His appeal for Trump to move against the American court system also received backing from Trump allies, such as an social media message by one-time supporter Elon Musk, who has previously amplified the Salvadoran's demands to oust US judges.

Growing Risks to Judicial Independence

Analysts say that Bukele's latest intervention come at a time of unprecedented dangers to judicial independence and specific justices in the United States, and during a period where the Trump administration is employing similar strong-arm methods employed by leaders in countries such as Türkiye, Hungary, India, and his native the Central American country to weaken democratic accountability.

Bukele's online statement recently was one more in a long series of provocations and allegations he has made against the American judiciary, such as a March assertion that the US was “experiencing a judicial coup,” and ridicule of a court's order to halt deportation flights transporting suspected illegal immigrants to his country's brutal correctional facilities.

Attacks on Oregon Justice

Bukele's impeachment call was also issued amid online attacks on Oregon justice Karin Immergut by White House aide Stephen Miller, attorney general Pam Bondi, Elon Musk, and Trump personally in a recent media briefing.

Immergut had ordered restraining orders blocking the administration from deploying the national guard, first in Oregon then in the West Coast state. Trump has been pushing to send soldiers into Portland, which the leader has described as “war-ravaged” based on limited, peaceful demonstrations outside the city's federal building.

History of Targeting Judges

Miller, Bondi, and Musk have a history of criticizing judges who have ruled against presidential directives or otherwise impeded the administration's policy goals. Prior to resuming office recently, Trump urged his followers against judges presiding over his legal cases, who were then inundated with intimidation and harassment.

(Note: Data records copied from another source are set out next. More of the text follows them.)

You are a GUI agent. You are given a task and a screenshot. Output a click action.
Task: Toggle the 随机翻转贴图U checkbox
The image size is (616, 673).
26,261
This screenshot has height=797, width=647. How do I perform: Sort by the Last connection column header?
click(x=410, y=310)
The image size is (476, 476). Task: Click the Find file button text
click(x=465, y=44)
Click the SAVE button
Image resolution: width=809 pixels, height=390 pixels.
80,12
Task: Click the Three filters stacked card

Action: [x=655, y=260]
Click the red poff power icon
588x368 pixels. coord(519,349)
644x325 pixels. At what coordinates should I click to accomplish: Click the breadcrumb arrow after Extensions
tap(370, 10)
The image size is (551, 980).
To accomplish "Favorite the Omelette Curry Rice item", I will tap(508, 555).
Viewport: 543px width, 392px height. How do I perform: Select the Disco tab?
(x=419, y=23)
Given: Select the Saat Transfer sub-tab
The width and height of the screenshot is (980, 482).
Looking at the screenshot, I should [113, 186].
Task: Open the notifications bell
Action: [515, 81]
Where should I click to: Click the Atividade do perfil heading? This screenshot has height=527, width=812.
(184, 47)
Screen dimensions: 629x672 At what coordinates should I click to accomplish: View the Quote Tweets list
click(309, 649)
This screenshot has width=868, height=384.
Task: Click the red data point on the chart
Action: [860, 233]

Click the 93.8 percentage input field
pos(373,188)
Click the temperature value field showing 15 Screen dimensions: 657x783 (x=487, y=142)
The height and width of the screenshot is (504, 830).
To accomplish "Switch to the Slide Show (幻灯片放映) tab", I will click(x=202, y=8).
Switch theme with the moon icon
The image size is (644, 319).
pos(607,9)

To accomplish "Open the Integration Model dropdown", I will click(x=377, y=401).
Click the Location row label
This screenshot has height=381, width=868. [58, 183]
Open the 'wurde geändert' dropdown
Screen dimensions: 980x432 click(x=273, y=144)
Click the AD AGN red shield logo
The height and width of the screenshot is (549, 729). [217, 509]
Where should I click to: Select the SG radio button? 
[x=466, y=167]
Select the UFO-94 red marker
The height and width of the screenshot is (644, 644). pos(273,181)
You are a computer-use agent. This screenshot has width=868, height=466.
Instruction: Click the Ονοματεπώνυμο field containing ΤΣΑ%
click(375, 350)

Monitoring groups, law enforcement agencies, and judges themselves have highlighted a heightened climate of threats and coercion in the months since he re-entered the White House.

Rising Threat Statistics

According to information gathered by the federal agency, in 2025 through the third quarter, there were 562 threats to 395 US justices, giving rise to more than eight hundred investigations. This year has already eclipsed the first recorded year, and last year, and is likely to top 2023's record of over six hundred threats.

The dangers are not only happening at the national level. Information by the university's Bridging Divides Initiative shows that there have been at least fifty-nine cases of intimidation, harassment, surveillance, or violence committed against judges on the state and municipal levels in the current year.

Analyst Insights on Root Causes

Experts say that the threats are a result of the language coming from top government officials.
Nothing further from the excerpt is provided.